Há uma maneira de minorar esse problema de médicos não quererem atender “populações ribeirinhas”, etc. Quem se formou numa universidade pública foi FINANCIADO PELA POPULAÇÃO BRASILEIRA. Portanto, deve dar um CONTRAPARTIDA a este FINANCIAMENTO PÚBLICO trabalhando, OBRIGATORIAMENTE, onde houver necessidade de seus serviços profissionais por, por exemplo, CINCO ANOS…

Aracy Balbani

Parabéns ao autor pela argumentação lúcida e ao Viomundo pela publicação. Mais paz, mais SUS, mais profissionalismo, mais engajamento social e mais saúde para todas e todos que vivem no Brasil.

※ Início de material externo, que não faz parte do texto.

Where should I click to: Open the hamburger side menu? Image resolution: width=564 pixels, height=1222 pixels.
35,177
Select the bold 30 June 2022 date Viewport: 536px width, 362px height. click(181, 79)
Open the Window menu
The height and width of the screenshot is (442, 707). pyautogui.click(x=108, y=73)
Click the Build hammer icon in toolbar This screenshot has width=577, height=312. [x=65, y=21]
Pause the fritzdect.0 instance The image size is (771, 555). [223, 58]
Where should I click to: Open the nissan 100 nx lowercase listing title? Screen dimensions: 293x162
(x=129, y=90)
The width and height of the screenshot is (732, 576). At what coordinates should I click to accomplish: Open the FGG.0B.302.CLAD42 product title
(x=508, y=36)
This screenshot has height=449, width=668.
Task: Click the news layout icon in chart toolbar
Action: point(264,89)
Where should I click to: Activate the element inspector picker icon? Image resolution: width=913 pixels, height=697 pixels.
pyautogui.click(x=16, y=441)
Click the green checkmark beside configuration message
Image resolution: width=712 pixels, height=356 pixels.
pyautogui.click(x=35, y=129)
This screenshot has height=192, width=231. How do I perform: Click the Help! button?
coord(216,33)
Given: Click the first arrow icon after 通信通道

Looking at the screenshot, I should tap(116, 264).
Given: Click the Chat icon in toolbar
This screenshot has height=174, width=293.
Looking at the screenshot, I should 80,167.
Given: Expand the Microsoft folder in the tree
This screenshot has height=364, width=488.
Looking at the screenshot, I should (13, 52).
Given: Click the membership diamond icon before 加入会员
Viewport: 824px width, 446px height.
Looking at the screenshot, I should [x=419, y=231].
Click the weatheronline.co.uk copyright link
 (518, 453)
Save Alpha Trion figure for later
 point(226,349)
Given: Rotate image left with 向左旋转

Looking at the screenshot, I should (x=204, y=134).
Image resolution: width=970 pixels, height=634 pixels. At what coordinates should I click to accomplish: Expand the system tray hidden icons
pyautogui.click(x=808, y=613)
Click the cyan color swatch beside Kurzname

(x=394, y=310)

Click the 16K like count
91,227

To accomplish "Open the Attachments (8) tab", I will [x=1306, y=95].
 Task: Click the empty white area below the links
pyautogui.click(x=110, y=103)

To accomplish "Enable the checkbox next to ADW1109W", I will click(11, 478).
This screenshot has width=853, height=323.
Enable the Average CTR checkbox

    Marilene Valério Diniz

    Concordo com Aracy Balbini e acrescento que o livro do Araquém mostra, de maneira irrefutável, as dificuldades e extrema pobreza de muitos de nossos conterrâneos e as condições precaríssimas que os médicos e médicas cubanas enfrentaram. O livro é maravilhoso, artístico, e, apesar da miséria retratada, emana um halo de esperança. Ainda tem médico/a que, mesmo por um salário baixo, coloca a vida humana acima de qualquer dificuldade. E ainda tem um fotógrafo capaz de enfrentar todas as condições adversas e ir lá retratar para mostrar ao mundo a precária realidade de muitos seres humanos.